María de Guadalupe quiere enjugar las lágrimas de todos los que sufren, de manera especial de aquellas madres que lloran, día y noche, la desaparición de sus hijos, causada por los mismos hermanos.

Ella llora con las madres que han perdido a sus hijos, y quiere enjugar sus lágrimas. Llora por la violencia cometida a tantas mujeres que sufren humillaciones, discriminación y que, muchas veces, mueren.

Este escenario de violencia que estamos viviendo en México espera que lo retomemos en una verdadera reconciliación, y que entendamos que somos hijos de la misma Madre y del único Padre, Dios.

¿Por qué hemos perdido tan dramáticamente el sentido de ser familia que Ella sembró en nuestros corazones?
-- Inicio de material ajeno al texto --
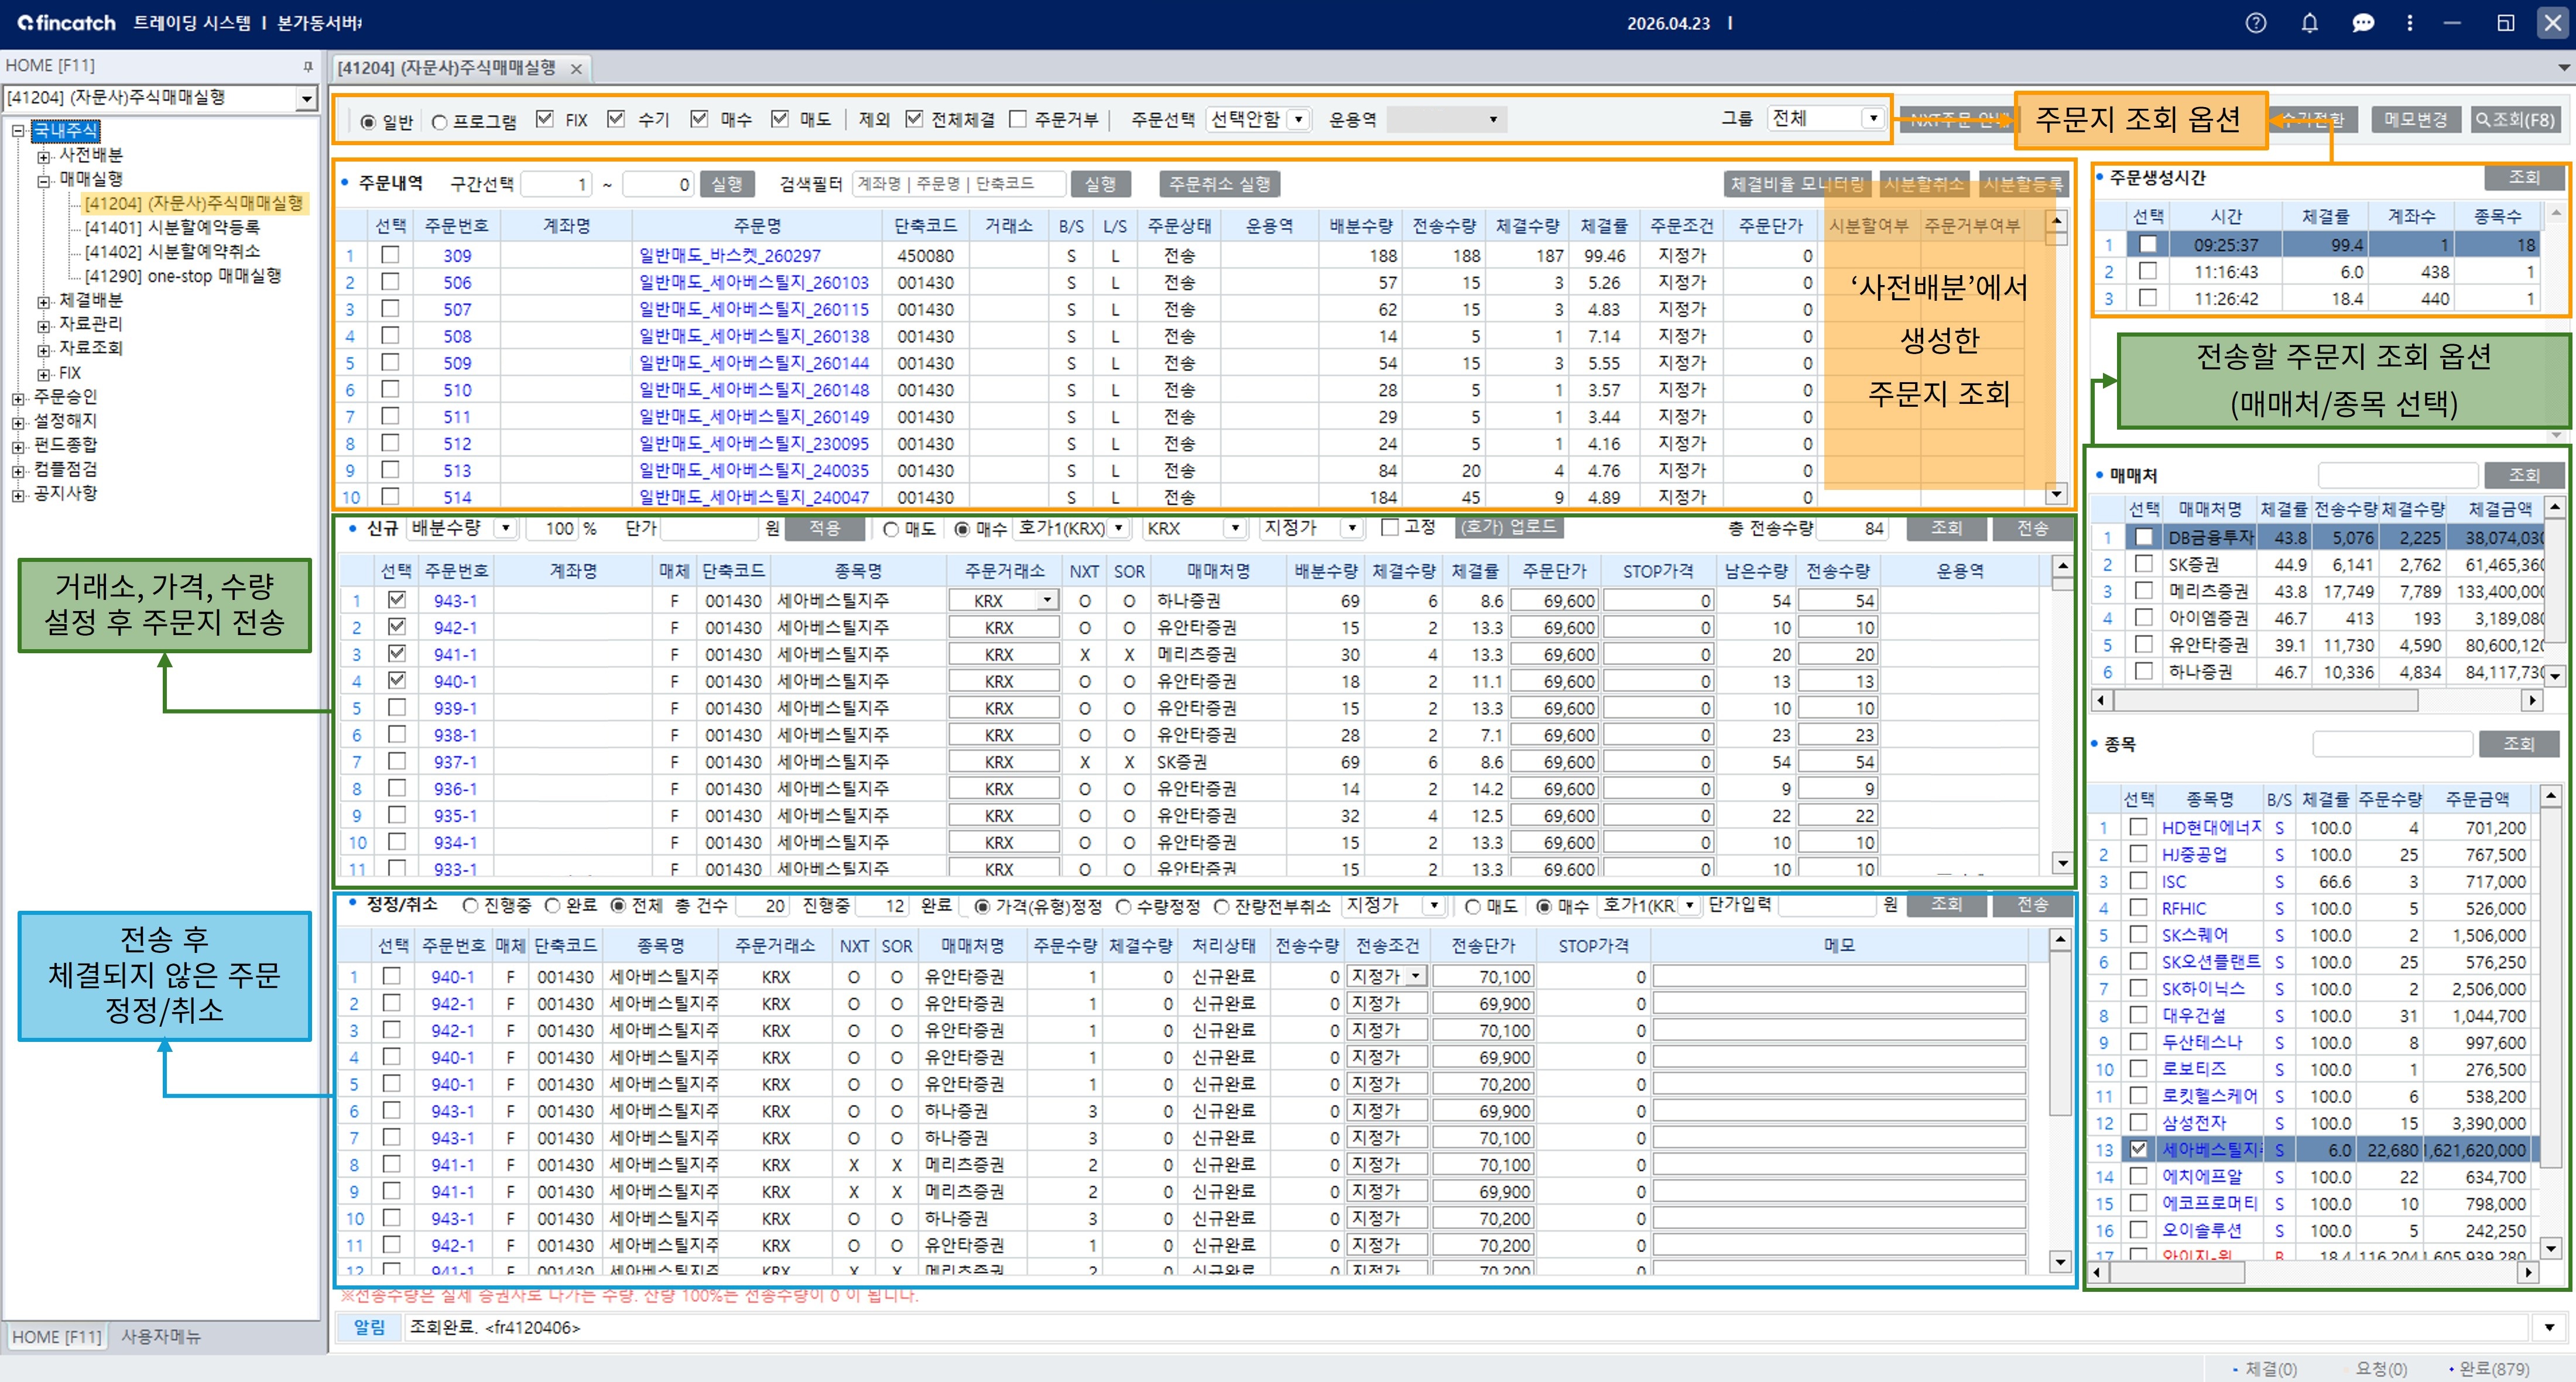Open the 주문선택 dropdown
Viewport: 2576px width, 1382px height.
click(1298, 120)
Tal vez porque hemos perdido el valor de escuchar las enseñanzas de su Hijo.
Nos hemos olvidado del Evangelio de la vida, del amor, de la fraternidad, de la solidaridad y de la paz. María vino para traernos la Buena Nueva del amor de Dios en su Hijo Jesucristo. Esto quiere restablecer entre nosotros, que volvamos al Evangelio.
No tiene sentido que nos volquemos en manifestaciones religiosas en estas fechas y que después nuestra vida vaya por otros caminos que no son los caminos de Dios.

No tienen sentido las aclamaciones, los colores, la música, las danzas, las flores, todas las manifestaciones externas de religiosidad si nuestro corazón no se involucra y no acoge el mensaje de amor que María vino a traer a nuestra tierra.

Ella preferiría que acogiéramos su mensaje de fraternidad, de amor y de paz, aunque no hiciéramos ninguna manifestación externa, porque Ella más bien nos quiere reconciliados, que respetemos los bienes de los demás, sobre todo, la vida.
No hay derecho de que nadie le quite la vida a otro. Ojalá que recapacitemos, que tomemos el camino, que queramos reconstruir un México en la justicia y en la paz. Sin justicia y sin paz no hay progreso para nadie, solo es vivir con temor, con desconfianza, porque nos atacamos unos a otros.
Que María nos tome de su mano y nos conduzca por el camino de la fraternidad. (De la homilía del 12 de diciembre de 2023, en el Santuario de Ntra. Sra. de Guadalupe).

Yo les bendigo en el Nombre del Padre, y del Hijo y del Espíritu Santo.